_Written exercise_
Extract every line of the material below that contains the string "Task", reproducing each such line in full.

_Data supplied_
----
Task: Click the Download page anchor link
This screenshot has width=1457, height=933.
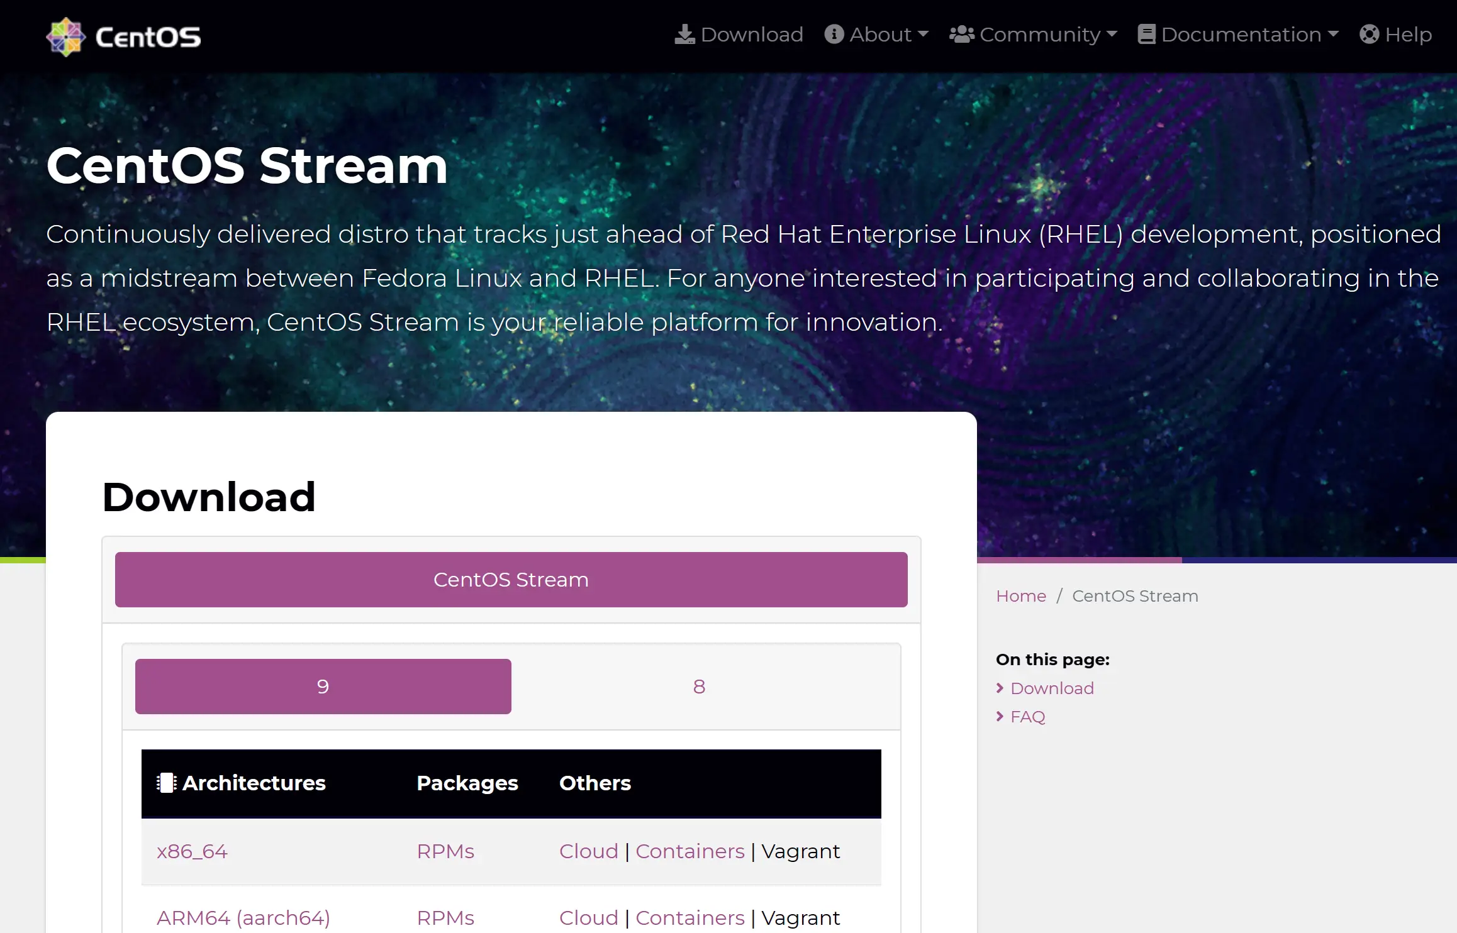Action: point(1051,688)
----
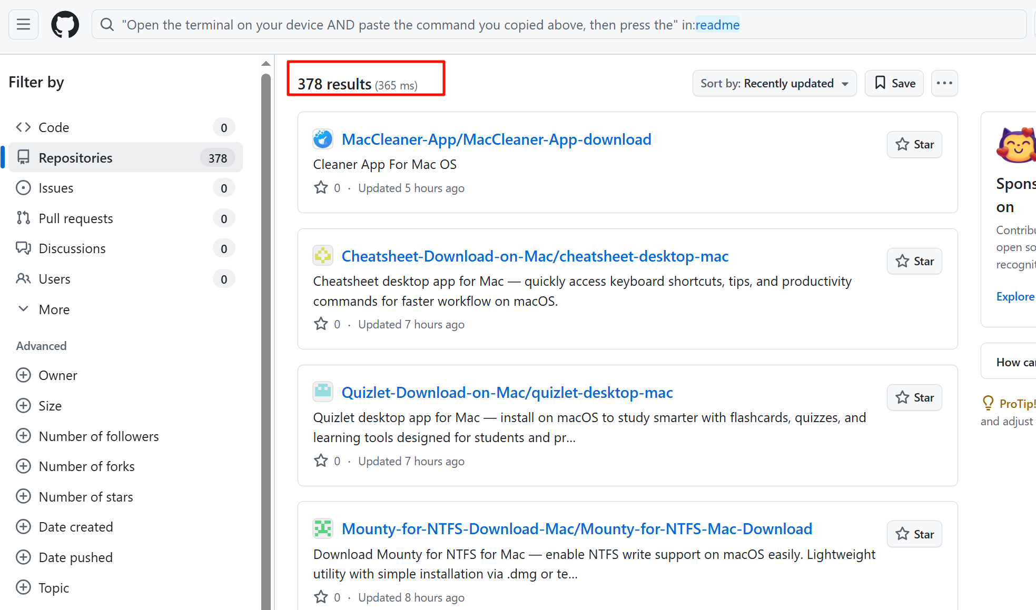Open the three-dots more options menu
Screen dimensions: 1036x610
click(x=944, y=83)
----
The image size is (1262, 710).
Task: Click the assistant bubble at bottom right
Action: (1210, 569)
----
_Output of the exercise_
Task: Click the Download page anchor link
Task: Click the assistant bubble at bottom right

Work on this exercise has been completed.